■ **Instructions for the task**
Copy task, pictures excluded: set down exactly the lines from the one containing "Select the lvgl.mk file in the sidebar" to the end of the data below.

■ **Supplied material**
◆ ◆ ◆ ◆

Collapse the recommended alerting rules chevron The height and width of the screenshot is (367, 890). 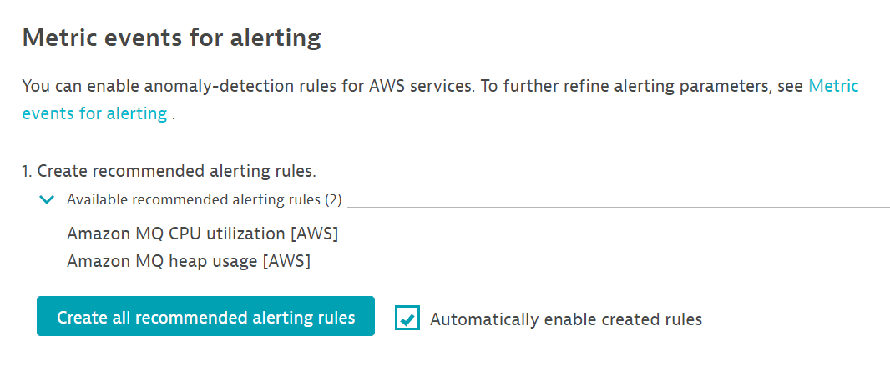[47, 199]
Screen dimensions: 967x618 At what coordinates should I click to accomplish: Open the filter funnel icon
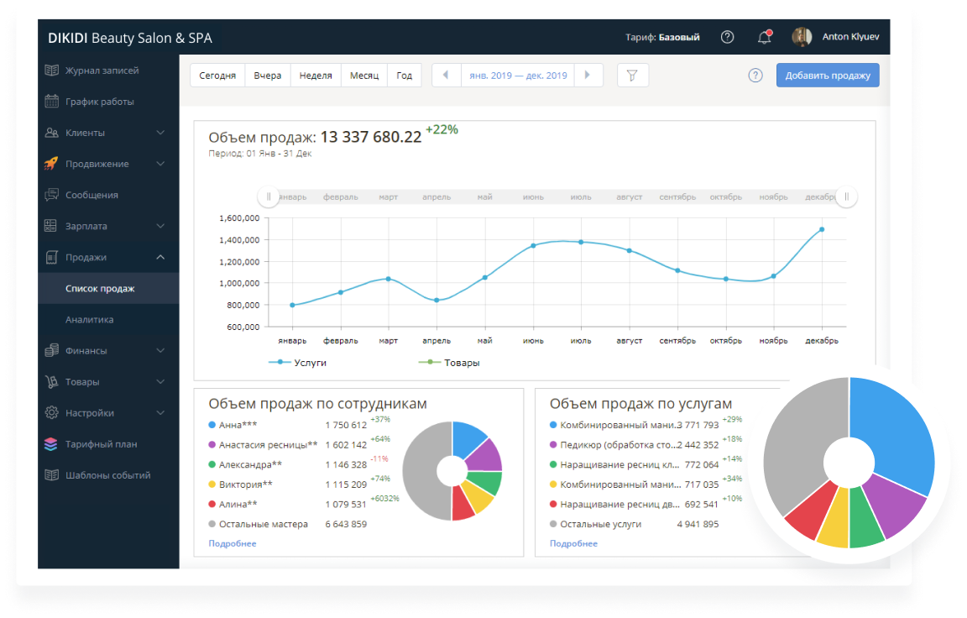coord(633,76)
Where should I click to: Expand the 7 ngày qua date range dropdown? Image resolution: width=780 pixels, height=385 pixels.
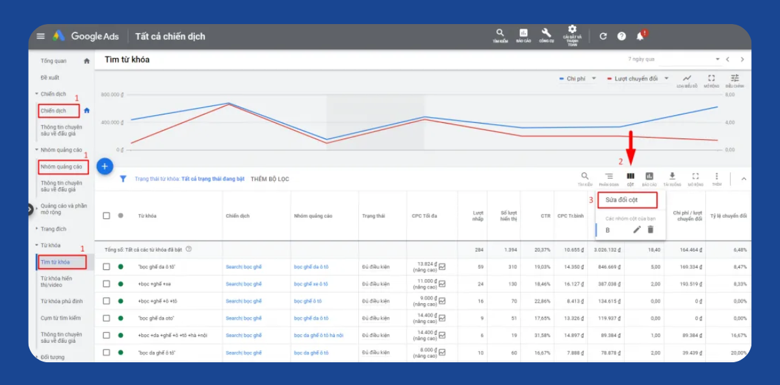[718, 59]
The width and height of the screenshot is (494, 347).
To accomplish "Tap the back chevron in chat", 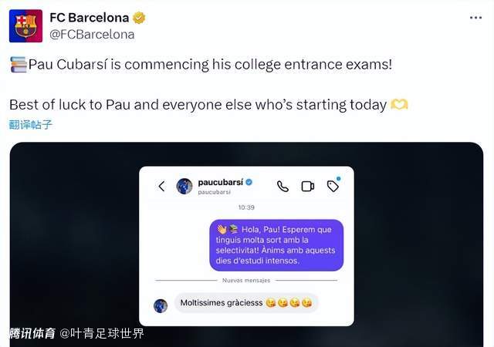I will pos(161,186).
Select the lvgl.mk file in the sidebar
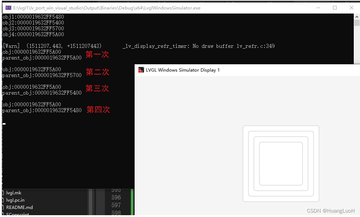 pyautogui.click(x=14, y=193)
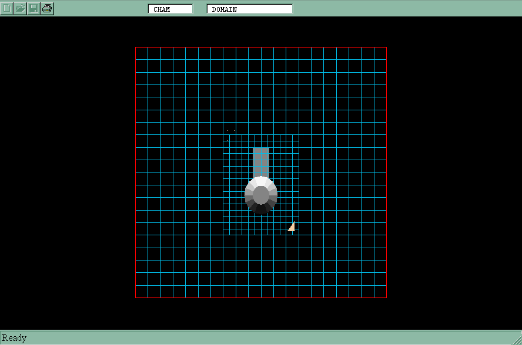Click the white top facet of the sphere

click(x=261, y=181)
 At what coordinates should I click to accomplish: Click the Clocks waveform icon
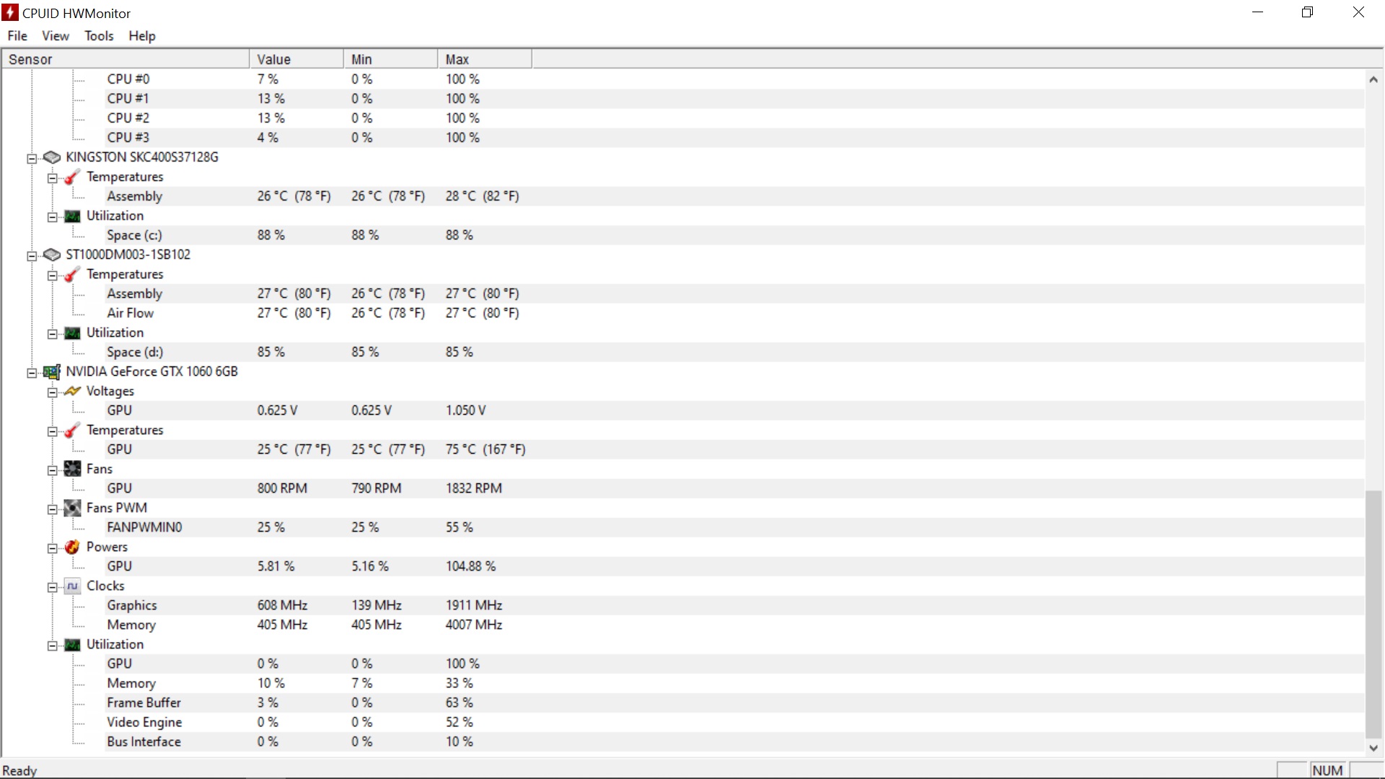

◆ ◆ ◆ ◆

■ **Written answer**
Select the lvgl.mk file in the sidebar
 pyautogui.click(x=14, y=193)
Click the white top facet of the sphere

click(x=261, y=181)
 At what coordinates should I click to accomplish: Click the Clocks waveform icon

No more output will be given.